Socialite and Russian presidential candidate Ksenia Sobchak knows she won’t win the election. But she still think her candidacy is a win-win situation.
“They think I am doing them a favor,” she said during an interview with Fox News. “And I think they are doing me a favor!”
By letting her run, the establishment is letting an opposition figure, albeit a measured one, into the race. In turn, she is getting a national platform from which to fight for change.
The 36-year-old TV personality with a huge social media following hopes to prove there are millions of Russians who agree with her ideas about opening up the system.
She wants people to understand that their quality of life would be better if democracy existed and the playing field was truly open to all.
Sobchak told Fox News it is time for Russians to have a real choice other than Vladimir Putin who has been president since 2000, except for a one-term break as prime minister. Still, the common wisdom, experts say, was that he ran the show even during that “break.”
“It doesn’t matter if we like the way he rules or if we don’t. We are hostages of it,” she said. “My idea is as soon as you have competition, you have different political parties. They have to compete with each other for voices of the people and that will make them rule better.”
Sobchak says out on the stump that she has learned a lot about poverty in Russia and voters’ frustration.
“These people are quite ready to understand there is a connection between unfair elections, between sanctions, between the Crimea problem and other things and the way they live,” she said.
She believes politics is a compromise. Russia’s main opposition leader and anti-corruption campaigner, Alexei Navalny, takes a harder stand. He so far is barred from running due to embezzlement charges many say are trumped up.

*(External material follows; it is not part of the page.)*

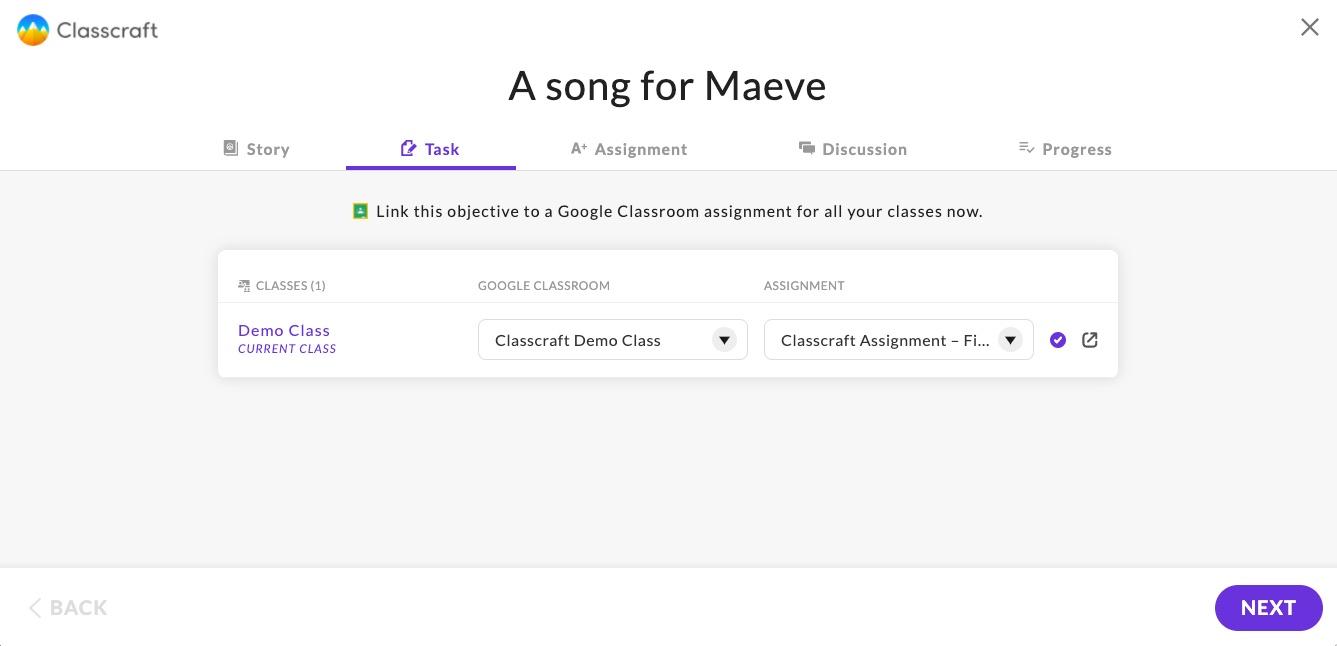The image size is (1337, 646).
Task: Click the classes column header icon
Action: [x=244, y=286]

He has criticized Sobchak’s candidacy as a Kremlin project and he is not the only one. Critics allege she was invited to join the race to lend it an air of legitimacy, a bit of light opposition noise.
She denies that and says if Navalny is somehow allowed to enter the race, she would step aside. Ultimately though, she said she seeks his support.
Her life has been eventful and colorful. She starred in Russia’s version of “Big Brother” and has consistently been in the limelight in one form or another. She got involved in the protest movement in 2011 when she couldn’t believe that Putin was going to extend his reign even further.
Sobchak hails from the elite. Her father was Putin’s mentor, and for that she feels somewhat protected as she goes about her opposition work. But while she rails against the system, she is careful not to criticize the current president.
She says she is for evolution, not revolution, anyway.
Sobchak would, however, like to change the “vector” of international politics.
“We are part of Europe. We are the biggest European nation, so we should be an actor in all the main European processes. I think our country should be a member of the European Union and I think our country should be a member of NATO,” she said. “We should embrace those changes to become a liberal independent democratic state.”
Sobchak says this is only the beginning of this next phase of her life. She plans to build on the platform she establishes during this very particular race.